- _Activity_:
Retype, exactly as they appear below, the lines between the line holding "Task: Expand hidden" and the line holding "You are a computer-use agent. Screen", both ends included.

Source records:
━━━━━━━━━━━━━━━━━━━━━━━━━━━━━━
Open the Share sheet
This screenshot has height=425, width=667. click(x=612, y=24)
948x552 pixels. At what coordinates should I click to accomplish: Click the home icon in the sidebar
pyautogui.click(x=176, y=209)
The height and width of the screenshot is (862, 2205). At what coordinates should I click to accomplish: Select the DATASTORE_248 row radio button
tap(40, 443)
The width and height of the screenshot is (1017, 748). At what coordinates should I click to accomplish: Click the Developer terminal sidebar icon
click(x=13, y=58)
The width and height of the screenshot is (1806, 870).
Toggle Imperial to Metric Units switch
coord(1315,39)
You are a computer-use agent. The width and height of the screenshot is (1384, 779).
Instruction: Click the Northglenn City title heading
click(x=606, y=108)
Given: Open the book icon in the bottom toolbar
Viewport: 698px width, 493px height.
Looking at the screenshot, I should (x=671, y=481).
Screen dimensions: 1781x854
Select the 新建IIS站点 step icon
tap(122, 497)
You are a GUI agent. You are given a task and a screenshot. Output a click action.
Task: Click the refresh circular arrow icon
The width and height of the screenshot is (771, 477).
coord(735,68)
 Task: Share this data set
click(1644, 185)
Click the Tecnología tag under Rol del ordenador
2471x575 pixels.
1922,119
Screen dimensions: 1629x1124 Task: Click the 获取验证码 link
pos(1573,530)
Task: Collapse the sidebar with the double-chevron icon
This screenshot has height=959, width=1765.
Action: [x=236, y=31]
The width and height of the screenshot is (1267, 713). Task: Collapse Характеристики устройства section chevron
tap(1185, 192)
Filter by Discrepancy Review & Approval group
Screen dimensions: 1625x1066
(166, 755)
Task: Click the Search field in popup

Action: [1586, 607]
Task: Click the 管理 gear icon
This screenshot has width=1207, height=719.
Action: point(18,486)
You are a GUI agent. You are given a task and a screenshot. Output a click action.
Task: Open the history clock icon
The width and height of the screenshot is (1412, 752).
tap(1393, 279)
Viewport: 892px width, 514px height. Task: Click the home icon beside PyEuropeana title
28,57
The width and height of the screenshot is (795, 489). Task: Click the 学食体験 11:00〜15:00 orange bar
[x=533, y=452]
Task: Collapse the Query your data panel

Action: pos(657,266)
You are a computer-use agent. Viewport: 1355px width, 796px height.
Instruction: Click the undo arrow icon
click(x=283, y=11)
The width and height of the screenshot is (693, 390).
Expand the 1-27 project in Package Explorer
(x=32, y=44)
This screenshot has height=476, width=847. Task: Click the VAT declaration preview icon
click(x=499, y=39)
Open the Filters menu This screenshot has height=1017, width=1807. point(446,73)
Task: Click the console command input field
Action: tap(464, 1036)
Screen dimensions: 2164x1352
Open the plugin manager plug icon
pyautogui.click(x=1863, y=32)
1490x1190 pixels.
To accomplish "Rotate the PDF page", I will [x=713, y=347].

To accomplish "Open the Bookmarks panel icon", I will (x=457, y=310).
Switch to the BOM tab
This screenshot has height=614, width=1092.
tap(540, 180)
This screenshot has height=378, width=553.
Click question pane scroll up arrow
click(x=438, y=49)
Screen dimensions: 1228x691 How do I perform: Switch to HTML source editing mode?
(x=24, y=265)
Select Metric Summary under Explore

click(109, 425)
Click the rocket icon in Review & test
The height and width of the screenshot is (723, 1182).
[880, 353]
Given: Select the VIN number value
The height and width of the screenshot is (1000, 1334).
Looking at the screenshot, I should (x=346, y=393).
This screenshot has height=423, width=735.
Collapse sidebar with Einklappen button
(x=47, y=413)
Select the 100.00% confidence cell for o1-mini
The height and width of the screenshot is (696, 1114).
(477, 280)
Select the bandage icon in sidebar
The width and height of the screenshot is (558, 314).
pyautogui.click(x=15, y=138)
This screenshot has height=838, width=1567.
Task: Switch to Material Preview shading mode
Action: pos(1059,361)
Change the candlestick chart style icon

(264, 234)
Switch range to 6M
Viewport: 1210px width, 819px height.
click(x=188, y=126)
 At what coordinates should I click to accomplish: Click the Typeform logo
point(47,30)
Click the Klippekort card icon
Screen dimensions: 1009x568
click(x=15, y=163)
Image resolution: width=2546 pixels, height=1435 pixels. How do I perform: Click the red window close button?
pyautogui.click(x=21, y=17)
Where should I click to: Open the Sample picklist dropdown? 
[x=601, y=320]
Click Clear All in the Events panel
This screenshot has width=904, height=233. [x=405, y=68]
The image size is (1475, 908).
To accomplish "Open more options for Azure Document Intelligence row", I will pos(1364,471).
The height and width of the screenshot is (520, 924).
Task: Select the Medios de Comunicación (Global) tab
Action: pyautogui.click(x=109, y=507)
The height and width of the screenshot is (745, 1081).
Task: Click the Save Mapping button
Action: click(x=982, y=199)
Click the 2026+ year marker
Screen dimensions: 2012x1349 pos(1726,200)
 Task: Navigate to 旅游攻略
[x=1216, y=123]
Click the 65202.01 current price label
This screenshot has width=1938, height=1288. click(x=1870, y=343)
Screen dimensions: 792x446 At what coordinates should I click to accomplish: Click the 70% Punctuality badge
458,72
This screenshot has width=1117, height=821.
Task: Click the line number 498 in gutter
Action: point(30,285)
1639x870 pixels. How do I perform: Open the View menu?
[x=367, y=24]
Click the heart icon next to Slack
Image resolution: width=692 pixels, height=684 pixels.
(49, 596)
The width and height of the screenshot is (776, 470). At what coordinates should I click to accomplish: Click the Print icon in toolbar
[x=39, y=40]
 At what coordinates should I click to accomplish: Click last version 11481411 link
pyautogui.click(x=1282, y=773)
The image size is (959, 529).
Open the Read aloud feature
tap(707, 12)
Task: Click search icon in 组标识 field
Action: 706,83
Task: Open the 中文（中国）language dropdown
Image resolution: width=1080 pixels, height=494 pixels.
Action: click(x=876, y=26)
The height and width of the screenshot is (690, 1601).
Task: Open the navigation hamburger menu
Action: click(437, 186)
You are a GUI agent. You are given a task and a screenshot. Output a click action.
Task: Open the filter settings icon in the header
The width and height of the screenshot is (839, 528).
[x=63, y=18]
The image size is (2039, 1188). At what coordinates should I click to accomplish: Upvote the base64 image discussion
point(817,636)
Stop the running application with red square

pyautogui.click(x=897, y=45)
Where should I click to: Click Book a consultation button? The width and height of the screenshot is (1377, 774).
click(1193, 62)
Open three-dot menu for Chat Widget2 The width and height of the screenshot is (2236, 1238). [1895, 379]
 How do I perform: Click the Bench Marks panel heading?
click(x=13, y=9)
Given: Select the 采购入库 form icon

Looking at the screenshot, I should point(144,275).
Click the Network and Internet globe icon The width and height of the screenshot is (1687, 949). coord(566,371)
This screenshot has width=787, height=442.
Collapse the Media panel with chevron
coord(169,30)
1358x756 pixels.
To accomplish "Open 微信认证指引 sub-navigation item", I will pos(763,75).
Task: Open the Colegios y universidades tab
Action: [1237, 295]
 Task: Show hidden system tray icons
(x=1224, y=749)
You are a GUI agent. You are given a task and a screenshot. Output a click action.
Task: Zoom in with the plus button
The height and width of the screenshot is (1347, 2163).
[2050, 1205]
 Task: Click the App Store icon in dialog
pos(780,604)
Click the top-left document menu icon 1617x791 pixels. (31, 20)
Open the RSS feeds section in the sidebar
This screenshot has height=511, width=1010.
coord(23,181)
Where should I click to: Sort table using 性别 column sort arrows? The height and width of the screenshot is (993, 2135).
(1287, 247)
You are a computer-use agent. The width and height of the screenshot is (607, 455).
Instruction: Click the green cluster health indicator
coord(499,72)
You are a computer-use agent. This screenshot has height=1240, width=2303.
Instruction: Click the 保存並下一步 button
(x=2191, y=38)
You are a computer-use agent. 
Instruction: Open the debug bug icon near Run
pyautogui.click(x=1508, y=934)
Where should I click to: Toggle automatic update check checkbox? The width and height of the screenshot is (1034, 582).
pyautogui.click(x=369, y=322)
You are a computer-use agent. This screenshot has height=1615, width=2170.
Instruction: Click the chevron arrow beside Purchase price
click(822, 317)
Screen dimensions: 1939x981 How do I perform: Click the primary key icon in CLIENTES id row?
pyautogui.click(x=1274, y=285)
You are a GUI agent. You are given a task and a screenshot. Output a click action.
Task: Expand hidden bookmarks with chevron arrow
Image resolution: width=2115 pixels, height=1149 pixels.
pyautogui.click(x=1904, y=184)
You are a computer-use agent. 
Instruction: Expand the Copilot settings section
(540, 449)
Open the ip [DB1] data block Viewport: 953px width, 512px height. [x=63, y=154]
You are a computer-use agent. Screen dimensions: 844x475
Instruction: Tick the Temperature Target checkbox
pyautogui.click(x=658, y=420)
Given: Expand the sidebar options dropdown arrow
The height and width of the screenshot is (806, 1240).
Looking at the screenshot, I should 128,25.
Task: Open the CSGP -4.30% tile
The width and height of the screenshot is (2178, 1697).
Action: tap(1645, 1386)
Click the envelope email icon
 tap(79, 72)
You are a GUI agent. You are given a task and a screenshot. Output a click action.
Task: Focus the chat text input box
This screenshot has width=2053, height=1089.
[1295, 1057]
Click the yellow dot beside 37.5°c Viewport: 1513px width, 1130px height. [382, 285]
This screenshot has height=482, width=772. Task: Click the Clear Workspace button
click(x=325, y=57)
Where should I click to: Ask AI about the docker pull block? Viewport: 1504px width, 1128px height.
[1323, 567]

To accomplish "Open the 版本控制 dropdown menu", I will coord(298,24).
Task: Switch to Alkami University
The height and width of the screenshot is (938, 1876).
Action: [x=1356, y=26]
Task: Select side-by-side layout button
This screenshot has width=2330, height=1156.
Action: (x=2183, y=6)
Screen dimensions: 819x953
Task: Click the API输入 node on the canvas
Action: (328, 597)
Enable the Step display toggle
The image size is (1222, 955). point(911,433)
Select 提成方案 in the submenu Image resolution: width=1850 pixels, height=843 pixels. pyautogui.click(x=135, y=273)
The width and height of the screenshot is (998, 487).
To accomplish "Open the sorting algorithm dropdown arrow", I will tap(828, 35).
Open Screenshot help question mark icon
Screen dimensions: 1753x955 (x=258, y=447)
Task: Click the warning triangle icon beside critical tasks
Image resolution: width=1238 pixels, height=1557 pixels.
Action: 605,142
━━━━━━━━━━━━━━━━━━━━━━━━━━━━━━
- _Exercise answer_:
Task: Expand hidden bookmarks with chevron arrow
Image resolution: width=2115 pixels, height=1149 pixels.
pyautogui.click(x=1904, y=184)
You are a computer-use agent. 
Instruction: Expand the Copilot settings section
(540, 449)
Open the ip [DB1] data block Viewport: 953px width, 512px height. [x=63, y=154]
You are a computer-use agent. Screen dimensions: 844x475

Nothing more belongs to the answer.